Jair, o incomível, não está para brincadeira. Ele está arquitetando o golpe – que não será nesses moldes antigos da truculenta ditadura militar, mas terá apoio de parte da Forças Armadas – de uma forma muito bem alicerçada no sistema de desinformação. A vinda do bilionário Elon Musk ao Brasil pode se ligar a esse aparato e às trocas propostas, não sabemos. De qualquer forma, ele anuncia, enfrenta as instituições e mantém a base com fake news e outros docinhos. 30% é um percentual alto, ele sabe disso e, também desconfio, está sentindo o cheiro de cadeia.
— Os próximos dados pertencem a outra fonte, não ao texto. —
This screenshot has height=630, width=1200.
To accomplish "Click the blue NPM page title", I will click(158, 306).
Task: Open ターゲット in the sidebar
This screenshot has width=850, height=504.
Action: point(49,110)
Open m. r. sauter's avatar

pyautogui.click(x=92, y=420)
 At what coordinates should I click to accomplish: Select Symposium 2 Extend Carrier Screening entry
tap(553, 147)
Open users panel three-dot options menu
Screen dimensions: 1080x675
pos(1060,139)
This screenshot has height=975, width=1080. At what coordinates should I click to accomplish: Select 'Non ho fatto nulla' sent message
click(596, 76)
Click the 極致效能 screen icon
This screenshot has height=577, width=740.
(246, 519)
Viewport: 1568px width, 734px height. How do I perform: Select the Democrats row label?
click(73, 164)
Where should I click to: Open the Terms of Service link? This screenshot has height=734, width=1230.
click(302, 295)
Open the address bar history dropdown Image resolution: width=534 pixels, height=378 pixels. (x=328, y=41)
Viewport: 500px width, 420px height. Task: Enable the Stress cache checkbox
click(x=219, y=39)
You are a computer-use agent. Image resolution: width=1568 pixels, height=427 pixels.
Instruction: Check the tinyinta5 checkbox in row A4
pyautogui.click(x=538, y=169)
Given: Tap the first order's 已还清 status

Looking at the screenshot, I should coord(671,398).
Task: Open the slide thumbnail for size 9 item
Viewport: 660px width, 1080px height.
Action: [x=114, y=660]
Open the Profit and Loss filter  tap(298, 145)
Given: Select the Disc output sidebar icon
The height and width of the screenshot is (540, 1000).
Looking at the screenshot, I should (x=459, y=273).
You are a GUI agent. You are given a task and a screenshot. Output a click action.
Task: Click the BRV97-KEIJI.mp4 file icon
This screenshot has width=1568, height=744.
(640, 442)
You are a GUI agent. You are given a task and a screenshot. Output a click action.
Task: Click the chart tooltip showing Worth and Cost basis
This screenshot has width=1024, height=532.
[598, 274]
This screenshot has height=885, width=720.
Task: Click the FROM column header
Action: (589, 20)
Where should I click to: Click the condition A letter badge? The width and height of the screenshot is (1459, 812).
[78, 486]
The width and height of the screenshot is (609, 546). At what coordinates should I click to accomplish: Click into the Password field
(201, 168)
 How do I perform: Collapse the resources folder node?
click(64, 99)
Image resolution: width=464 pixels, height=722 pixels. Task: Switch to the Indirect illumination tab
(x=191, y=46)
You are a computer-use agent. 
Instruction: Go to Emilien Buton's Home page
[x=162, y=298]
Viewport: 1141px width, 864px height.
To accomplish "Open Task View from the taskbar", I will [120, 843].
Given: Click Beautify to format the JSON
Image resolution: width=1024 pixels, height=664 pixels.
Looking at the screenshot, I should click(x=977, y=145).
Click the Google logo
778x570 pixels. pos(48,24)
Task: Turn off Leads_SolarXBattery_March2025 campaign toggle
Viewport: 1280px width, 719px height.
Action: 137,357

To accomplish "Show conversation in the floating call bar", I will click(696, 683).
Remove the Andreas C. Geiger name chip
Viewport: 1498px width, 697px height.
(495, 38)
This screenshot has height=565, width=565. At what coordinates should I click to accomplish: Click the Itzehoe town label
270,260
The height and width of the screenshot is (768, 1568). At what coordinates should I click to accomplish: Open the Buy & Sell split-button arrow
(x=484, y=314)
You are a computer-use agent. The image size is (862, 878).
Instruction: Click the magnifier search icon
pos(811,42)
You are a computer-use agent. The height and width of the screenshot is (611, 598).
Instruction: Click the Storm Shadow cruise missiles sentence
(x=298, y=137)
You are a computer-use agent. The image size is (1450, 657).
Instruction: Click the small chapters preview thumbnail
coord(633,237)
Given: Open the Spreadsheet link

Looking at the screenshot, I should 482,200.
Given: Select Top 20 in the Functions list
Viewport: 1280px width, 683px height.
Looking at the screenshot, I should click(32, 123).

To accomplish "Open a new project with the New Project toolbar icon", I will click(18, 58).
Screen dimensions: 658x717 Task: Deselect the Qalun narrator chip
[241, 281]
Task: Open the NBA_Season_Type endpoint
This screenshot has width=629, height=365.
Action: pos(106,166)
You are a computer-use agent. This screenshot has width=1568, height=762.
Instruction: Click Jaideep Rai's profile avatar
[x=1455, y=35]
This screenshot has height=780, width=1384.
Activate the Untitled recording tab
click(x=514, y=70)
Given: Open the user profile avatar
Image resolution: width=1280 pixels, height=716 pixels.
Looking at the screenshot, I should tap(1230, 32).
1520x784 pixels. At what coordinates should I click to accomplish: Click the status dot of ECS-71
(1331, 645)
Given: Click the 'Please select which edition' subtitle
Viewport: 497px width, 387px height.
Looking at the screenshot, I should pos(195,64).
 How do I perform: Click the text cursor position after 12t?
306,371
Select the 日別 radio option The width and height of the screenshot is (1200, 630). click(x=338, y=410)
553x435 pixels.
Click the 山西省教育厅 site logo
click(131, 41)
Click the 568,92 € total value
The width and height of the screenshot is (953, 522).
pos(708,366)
Enfim, num eventual segundo turno, rifará o Brasil, se preciso for (ou o tiver sobrado de Brasil).

CIRO SE DESFAZ

O tal “debate” proposto por Ciro Gomes ao humorista Gregório Duvivier foi um enorme, estratosférico tiro pela culatra. Foi um episódio patético de uma figura política que já foi representativa. Ao assistir àquilo, somente fiquei pensando em como Patrícia Pilar – maravilhosa como é – conseguiu ficar tantos anos com ele. Foi de fato uma lástima e acho muito difícil que renda algo positivo. E também acho difícil Ciro abandonar a candidatura para apoiar Lula, deve mantê-la por pirraça. A ver.

Enfim, não creio que a desistência de Dória da candidatura à Presidência da República mexa muito no atual cenário, que se divide de verdade entre civilização x barbárie; Lula x Jair, o incomível. O que não quer dizer que não teremos emoções supimpas até outubro. Teremos, e muitas.